データ資料 —
.....
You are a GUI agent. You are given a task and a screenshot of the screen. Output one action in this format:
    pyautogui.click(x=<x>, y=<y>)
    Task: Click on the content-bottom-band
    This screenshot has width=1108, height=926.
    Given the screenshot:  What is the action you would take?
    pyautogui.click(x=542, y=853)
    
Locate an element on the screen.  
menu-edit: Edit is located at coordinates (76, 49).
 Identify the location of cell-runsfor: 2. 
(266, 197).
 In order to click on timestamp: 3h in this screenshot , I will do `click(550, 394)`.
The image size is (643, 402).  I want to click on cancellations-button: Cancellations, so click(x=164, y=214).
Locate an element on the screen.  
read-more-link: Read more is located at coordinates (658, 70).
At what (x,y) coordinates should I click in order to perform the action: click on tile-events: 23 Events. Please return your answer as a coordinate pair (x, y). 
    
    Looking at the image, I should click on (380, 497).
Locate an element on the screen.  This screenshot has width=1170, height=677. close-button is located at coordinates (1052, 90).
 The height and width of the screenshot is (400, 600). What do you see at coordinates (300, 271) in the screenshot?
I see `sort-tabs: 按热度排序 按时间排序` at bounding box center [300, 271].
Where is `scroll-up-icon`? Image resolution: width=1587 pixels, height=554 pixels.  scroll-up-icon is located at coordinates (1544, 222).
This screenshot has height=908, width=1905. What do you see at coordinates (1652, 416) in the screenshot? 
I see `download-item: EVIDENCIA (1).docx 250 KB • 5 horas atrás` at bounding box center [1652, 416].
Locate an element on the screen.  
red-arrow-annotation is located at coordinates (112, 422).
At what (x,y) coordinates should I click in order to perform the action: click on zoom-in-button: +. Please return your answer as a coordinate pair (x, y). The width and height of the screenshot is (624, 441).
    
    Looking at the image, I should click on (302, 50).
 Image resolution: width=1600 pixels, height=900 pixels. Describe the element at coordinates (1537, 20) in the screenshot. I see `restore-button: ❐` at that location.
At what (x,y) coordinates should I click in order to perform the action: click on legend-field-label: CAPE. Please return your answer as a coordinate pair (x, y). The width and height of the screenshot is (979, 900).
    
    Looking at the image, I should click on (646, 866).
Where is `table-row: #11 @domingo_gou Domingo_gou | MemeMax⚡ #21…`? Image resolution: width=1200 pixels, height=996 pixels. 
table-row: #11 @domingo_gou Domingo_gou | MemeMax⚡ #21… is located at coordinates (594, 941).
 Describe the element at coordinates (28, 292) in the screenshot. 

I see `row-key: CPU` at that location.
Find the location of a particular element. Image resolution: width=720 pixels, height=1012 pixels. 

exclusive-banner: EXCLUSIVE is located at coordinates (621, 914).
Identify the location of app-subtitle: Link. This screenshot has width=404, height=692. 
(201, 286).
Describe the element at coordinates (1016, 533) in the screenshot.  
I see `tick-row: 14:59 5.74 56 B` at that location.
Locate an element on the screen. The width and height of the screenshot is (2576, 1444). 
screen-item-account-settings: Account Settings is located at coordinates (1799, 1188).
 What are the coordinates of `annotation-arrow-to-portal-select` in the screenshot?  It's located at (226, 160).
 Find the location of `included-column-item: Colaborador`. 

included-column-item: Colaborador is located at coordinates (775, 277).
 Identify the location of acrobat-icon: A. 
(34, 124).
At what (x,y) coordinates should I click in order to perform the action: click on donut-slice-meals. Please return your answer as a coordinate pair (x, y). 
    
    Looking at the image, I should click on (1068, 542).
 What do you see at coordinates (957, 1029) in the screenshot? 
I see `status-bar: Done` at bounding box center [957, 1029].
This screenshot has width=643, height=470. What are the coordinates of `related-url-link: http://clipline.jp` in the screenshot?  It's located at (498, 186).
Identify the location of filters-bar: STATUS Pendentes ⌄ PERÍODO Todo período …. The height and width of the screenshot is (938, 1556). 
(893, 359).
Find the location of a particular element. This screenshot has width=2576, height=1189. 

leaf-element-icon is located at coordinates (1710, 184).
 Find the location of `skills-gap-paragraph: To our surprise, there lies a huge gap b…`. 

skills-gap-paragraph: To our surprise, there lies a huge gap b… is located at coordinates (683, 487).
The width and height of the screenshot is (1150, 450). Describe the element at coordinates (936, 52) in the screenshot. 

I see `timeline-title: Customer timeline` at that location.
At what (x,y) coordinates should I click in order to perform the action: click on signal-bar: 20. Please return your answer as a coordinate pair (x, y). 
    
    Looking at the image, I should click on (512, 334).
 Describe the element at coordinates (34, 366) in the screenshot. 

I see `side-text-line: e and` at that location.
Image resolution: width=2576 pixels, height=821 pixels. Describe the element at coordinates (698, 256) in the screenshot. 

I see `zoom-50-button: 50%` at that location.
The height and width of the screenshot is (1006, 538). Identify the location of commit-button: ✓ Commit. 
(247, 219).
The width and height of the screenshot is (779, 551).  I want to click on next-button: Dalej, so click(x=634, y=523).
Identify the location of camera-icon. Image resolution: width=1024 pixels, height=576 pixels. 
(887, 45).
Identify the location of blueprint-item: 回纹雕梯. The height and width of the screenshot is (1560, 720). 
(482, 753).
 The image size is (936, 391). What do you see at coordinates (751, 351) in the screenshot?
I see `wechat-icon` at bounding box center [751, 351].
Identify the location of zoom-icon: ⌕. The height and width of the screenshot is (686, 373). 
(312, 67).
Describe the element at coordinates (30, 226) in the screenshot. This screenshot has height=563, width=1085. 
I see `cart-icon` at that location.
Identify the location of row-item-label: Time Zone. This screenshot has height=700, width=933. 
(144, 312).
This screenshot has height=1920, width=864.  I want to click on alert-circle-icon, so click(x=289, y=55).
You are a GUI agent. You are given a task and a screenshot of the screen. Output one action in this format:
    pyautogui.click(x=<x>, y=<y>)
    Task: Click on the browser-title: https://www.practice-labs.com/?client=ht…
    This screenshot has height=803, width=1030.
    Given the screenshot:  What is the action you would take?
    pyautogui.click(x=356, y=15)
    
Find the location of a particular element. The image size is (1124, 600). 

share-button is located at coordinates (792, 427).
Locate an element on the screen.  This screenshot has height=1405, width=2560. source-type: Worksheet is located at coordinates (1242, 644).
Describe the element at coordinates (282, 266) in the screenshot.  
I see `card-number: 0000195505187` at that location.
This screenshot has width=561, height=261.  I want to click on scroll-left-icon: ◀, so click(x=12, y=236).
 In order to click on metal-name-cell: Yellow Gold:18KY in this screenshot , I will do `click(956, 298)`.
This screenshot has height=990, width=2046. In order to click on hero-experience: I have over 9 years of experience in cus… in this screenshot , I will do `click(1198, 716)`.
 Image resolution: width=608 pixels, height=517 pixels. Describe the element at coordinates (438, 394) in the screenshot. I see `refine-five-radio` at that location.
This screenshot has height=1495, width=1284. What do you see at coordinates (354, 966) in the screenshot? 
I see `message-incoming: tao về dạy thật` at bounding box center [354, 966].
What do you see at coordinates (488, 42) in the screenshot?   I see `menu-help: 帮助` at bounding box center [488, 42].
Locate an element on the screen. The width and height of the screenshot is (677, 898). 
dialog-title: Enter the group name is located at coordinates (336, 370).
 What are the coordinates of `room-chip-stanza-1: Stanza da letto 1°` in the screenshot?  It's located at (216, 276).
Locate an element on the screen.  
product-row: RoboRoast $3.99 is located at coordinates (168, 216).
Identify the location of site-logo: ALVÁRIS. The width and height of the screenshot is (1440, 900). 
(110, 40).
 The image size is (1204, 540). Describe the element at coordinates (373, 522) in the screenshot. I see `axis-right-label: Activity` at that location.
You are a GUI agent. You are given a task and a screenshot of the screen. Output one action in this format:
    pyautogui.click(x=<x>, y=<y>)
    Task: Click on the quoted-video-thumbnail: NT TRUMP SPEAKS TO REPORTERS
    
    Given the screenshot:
.....
課題 — 上の資料の「coordinates (1544, 222).」を含む行から「Image resolution: width=1600」を含む行までを、両端の行も含めてそのまま書き写しなさい。

解答 —
Where is `scroll-up-icon`? Image resolution: width=1587 pixels, height=554 pixels.  scroll-up-icon is located at coordinates (1544, 222).
This screenshot has height=908, width=1905. What do you see at coordinates (1652, 416) in the screenshot? 
I see `download-item: EVIDENCIA (1).docx 250 KB • 5 horas atrás` at bounding box center [1652, 416].
Locate an element on the screen.  
red-arrow-annotation is located at coordinates (112, 422).
At what (x,y) coordinates should I click in order to perform the action: click on zoom-in-button: +. Please return your answer as a coordinate pair (x, y). The width and height of the screenshot is (624, 441).
    
    Looking at the image, I should click on (302, 50).
 Image resolution: width=1600 pixels, height=900 pixels. Describe the element at coordinates (1537, 20) in the screenshot. I see `restore-button: ❐` at that location.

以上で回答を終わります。